[Word and item position data]
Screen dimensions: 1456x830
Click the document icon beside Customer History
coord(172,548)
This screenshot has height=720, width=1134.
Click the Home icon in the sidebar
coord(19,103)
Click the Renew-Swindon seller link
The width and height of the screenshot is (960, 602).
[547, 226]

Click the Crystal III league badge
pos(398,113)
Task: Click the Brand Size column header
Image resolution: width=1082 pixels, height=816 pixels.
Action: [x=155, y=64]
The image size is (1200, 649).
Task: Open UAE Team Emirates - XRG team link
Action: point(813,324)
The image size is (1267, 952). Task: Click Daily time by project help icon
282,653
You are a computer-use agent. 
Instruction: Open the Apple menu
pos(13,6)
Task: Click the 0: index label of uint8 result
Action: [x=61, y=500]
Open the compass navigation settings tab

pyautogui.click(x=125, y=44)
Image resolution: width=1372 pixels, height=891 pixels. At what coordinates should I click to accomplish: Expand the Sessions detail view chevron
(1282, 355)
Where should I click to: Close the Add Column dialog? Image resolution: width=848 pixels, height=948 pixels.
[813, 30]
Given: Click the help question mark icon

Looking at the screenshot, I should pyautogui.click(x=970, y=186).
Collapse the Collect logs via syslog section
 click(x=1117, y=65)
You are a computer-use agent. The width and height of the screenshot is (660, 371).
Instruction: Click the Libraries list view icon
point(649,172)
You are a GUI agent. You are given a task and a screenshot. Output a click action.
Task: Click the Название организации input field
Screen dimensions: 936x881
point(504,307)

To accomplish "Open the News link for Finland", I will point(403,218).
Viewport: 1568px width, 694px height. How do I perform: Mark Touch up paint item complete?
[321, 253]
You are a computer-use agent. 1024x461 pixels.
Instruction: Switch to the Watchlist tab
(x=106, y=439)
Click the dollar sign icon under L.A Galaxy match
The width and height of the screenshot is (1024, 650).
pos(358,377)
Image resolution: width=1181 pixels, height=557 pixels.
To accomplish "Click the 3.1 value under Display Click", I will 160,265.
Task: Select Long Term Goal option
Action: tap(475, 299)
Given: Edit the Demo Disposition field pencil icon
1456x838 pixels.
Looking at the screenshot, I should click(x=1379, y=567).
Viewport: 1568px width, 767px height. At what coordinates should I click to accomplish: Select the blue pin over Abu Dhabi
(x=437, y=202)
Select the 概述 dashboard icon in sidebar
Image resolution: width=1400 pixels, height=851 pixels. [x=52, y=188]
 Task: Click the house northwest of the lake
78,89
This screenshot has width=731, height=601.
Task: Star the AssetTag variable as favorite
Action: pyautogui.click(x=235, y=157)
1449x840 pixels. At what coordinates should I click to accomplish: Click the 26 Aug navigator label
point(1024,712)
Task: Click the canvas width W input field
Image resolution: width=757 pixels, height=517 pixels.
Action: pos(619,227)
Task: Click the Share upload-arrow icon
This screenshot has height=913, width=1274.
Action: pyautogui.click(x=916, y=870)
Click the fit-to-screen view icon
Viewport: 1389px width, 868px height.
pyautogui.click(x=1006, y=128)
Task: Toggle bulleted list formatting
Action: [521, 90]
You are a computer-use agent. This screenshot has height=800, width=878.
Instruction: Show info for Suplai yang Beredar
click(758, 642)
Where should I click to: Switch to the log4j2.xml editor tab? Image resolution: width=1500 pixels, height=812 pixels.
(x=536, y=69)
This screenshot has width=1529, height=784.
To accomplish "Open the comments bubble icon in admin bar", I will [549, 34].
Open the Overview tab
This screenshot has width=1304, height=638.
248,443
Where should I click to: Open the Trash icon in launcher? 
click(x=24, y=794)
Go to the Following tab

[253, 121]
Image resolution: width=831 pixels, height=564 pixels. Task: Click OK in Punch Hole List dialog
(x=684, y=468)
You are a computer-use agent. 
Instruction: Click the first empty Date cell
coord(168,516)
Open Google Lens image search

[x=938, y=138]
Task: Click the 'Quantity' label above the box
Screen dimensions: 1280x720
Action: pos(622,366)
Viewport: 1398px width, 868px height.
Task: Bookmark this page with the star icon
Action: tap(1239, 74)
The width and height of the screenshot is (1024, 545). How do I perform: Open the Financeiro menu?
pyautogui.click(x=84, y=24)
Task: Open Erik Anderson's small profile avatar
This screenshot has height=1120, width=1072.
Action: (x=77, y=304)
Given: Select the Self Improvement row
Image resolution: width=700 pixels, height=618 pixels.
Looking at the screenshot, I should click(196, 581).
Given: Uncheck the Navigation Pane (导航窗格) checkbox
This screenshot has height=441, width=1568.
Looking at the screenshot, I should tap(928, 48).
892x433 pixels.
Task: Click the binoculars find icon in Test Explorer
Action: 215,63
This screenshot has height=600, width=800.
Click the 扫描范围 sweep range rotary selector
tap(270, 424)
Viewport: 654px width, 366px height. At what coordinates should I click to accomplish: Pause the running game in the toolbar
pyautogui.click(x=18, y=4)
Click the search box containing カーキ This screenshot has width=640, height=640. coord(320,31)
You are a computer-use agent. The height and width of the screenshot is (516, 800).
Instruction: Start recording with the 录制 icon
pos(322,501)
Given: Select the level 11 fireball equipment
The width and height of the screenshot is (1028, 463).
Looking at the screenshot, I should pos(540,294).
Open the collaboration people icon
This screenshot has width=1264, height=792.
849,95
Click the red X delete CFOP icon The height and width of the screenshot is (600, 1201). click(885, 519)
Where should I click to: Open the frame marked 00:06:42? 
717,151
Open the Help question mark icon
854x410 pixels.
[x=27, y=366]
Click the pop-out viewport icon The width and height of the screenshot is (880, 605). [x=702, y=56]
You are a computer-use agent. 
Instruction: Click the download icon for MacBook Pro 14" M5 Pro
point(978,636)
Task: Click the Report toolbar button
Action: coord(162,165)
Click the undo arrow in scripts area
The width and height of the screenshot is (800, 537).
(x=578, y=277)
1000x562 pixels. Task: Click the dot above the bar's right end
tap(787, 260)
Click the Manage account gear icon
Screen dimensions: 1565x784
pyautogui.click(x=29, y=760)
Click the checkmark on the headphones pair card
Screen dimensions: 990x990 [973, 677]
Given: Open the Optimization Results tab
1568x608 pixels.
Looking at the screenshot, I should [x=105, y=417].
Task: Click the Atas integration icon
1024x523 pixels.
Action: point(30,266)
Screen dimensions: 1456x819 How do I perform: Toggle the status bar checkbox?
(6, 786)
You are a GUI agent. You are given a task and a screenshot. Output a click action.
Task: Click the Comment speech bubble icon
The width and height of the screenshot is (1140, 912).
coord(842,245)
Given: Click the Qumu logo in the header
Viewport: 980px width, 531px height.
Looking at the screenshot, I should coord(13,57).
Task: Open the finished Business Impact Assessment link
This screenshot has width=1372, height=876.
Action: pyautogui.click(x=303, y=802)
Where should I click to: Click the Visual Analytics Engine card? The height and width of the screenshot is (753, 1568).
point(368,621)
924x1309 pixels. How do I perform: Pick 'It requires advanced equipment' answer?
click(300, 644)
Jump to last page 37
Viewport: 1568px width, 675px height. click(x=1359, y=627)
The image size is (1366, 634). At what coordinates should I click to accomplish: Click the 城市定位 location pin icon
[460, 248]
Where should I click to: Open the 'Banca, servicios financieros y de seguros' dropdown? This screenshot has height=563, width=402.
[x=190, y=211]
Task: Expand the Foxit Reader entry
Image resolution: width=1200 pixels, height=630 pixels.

Task: Format the material from its beginning through the line containing "pyautogui.click(x=125, y=44)" as a Markdown table with the columns Row and Line. Number each line and omit blank lines.

Exercise response:
| Row | Line |
|---|---|
| 1 | Screen dimensions: 1456x830 |
| 2 | Click the document icon beside Customer History |
| 3 | coord(172,548) |
| 4 | This screenshot has height=720, width=1134. |
| 5 | Click the Home icon in the sidebar |
| 6 | coord(19,103) |
| 7 | Click the Renew-Swindon seller link |
| 8 | The width and height of the screenshot is (960, 602). |
| 9 | [547, 226] |
| 10 | Click the Crystal III league badge |
| 11 | pos(398,113) |
| 12 | Task: Click the Brand Size column header |
| 13 | Image resolution: width=1082 pixels, height=816 pixels. |
| 14 | Action: [x=155, y=64] |
| 15 | The image size is (1200, 649). |
| 16 | Task: Open UAE Team Emirates - XRG team link |
| 17 | Action: point(813,324) |
| 18 | The image size is (1267, 952). Task: Click Daily time by project help icon |
| 19 | 282,653 |
| 20 | You are a computer-use agent.  |
| 21 | Instruction: Open the Apple menu |
| 22 | pos(13,6) |
| 23 | Task: Click the 0: index label of uint8 result |
| 24 | Action: [x=61, y=500] |
| 25 | Open the compass navigation settings tab |
| 26 | pyautogui.click(x=125, y=44) |